Records from a data source
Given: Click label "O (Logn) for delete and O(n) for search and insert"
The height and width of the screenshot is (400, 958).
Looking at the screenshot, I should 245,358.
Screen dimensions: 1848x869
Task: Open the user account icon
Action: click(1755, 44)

■ Activity ■
Copy each entry above exactly, character for character.

■ Reply ■
Given: Click label "O (Logn) for delete and O(n) for search and insert"
The height and width of the screenshot is (400, 958).
Looking at the screenshot, I should 245,358.
Screen dimensions: 1848x869
Task: Open the user account icon
Action: click(1755, 44)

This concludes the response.